+++ Document passage +++

# Second Peak in X-Ray Diffraction Pattern of bcc Metal

By Bragg’s law, $$2d\sin\theta=n\lambda$$ and $$d=\frac{a}{\sqrt{h^2+k^2+l^2}}$$

Combining the two gives: $$\sin\theta=\frac{n\lambda\sqrt{h^2+k^2+l^2}}{2a}$$

By the reflection rule for bcc, there will be destructive interference when $\sqrt{h^2+k^2+l^2}=\sqrt{1}$, on the (100) plane. The first peak will thus occur when $n=1$ and $\sqrt{h^2+k^2+l^2}=\sqrt{2}$, on the (110) plane. However, I’m confused about the second peak. It will be impossible to get $\sqrt3$ while satisfying the reflection rule for bcc, so I’ve moved on to $\sqrt4$, which is equal to 2. However, mathematically there is no difference between having $n=2,\sqrt{h^2+k^2+l^2}=1$ ((100) plane) and $n=1,\sqrt{h^2+k^2+l^2}=2$ ((200) plane). Which one does the second peak represent, then? Does it represent both? Why then is this peak so much smaller than the other peaks in most diffraction patterns that I see? For example, for $\alpha$-iron, the diffraction pattern is

• Have a look at the rules for systematic absences in a powder spectrum, for example, for body centred cubic crystals, reflections interfere destructively only when $h+k+l=$ odd and so these are absent. Oct 4, 2016 at 15:05
• @porphyrin I have made a mistake in including the (100) plane. Thank you for pointing that out. I have corrected my question. Oct 5, 2016 at 7:12

The reflection with $n=2,\;(h,k,l)=(1,0,0)$ is the same as $n=1,(h,k,l)=(2,0,0)$. Yes, I said "same", not "similar"; they are one thing, there are no "both". For this reason, you may just as well abandon using $n$ altogether.

+++ Source data +++

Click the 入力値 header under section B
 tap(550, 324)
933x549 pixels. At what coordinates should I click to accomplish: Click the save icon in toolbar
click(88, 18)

+++

• **The problem**:
Carry on the thread about the second X-ray diffraction peak of a bcc metal, starting after its final sentence.

• **Result of this exercise**:
As for why the peak is so small compared to others you've seen, let me respectfully suggest that maybe you haven't seen all that many. Indeed, there is no law that all peaks on the diffraction pattern must be about the same size. On the contrary, they are essentially proportional to the squares of Fourier coefficients of electron density, and as such, can be anything from 0 to the maximum. The early textbook exercises usually employ some mercifully simple cubic or tetragonal structures with few well-resolved and well-developed peaks. Not all compounds are like that. Look at the graphite diffraction pattern, for instance: you'll basically see a lonely (002) peak, large as life, and only after the most careful inspection you'll start noticing the rest of them amidst the background noise.

As for the (100) peak, it couldn't be there, since it fell victim to the systematic absences of the bcc lattice. Ditto for (111) and (210). Only those with even $h+k+l$ survived, and that's precisely what you see on the picture.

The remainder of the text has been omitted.